▶ [SHORT EXERCISE]:
Write the next part of the forum post on speeding up date_range aggregation with multiple ranges, the text placed before the data below, picking up after its final line.

▶ [PAGE TEXT]:
**********

How to speed up date_range aggregation with multiple ranges


(Ha Truong) #1

We are using date_range aggregation where we have 30 date ranges in query, and we also need to do aggregation in each range, please see detail of query as below.
This is taking about 6sec against data set where we have only about 3M docs per range, about 20K uniq value of field2 (which is used in cardinality) and single value in all docs for field1. CPU and Memory usage on ES is very low (<5%).

Is there a way we can bring this query down to less than 1 sec? (e.g not sure if it helps if we break the search to multiple search with smaller number of ranges and run msearch or es already executes different date ranges in the query in parallel? any tuning in query we can do?)

(Note: if we remove cardinality aggregation, the query took about 900ms).

  "size": 0,
  "aggregations": {
    "rolling_date_range": {
      "date_range": {
        "field": "modified_at",
        "ranges": [
          {
            "from": "1527811200000",
            "to": "1530403200000"

**********

▶ [GIVEN MATERIAL]:

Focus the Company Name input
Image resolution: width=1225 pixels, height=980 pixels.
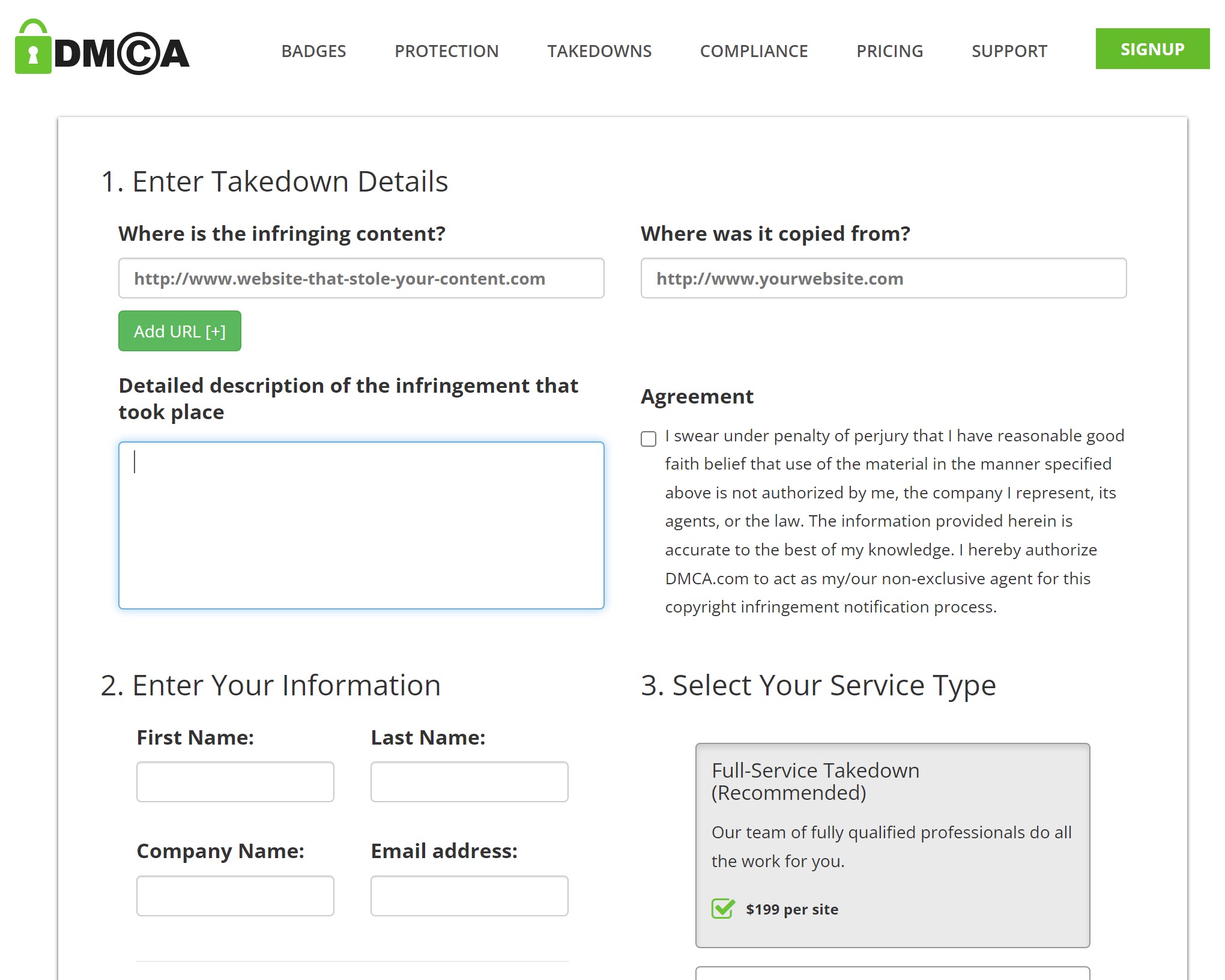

**********

▶ [TASK RESPONSE]:
          },
          ... There are 30 date ranges here
          {
            "from": "1530316800000",
            "to": "1532908800000"
          }
        ],
        "keyed": false
      },
      "aggregations": {
        "field1": {
          "terms": {
            "field": "field1",
            "size": 30,
            "min_doc_count": 1,
            "shard_min_doc_count": 0,
            "show_term_doc_count_error": false,
            "order": [
              {
                "_count": "desc"
              },
              {
                "_key": "asc"
              }
            ]
          },
          "aggregations": {
            "count_distinct_field2": {
              "cardinality": {
                "field": "field2"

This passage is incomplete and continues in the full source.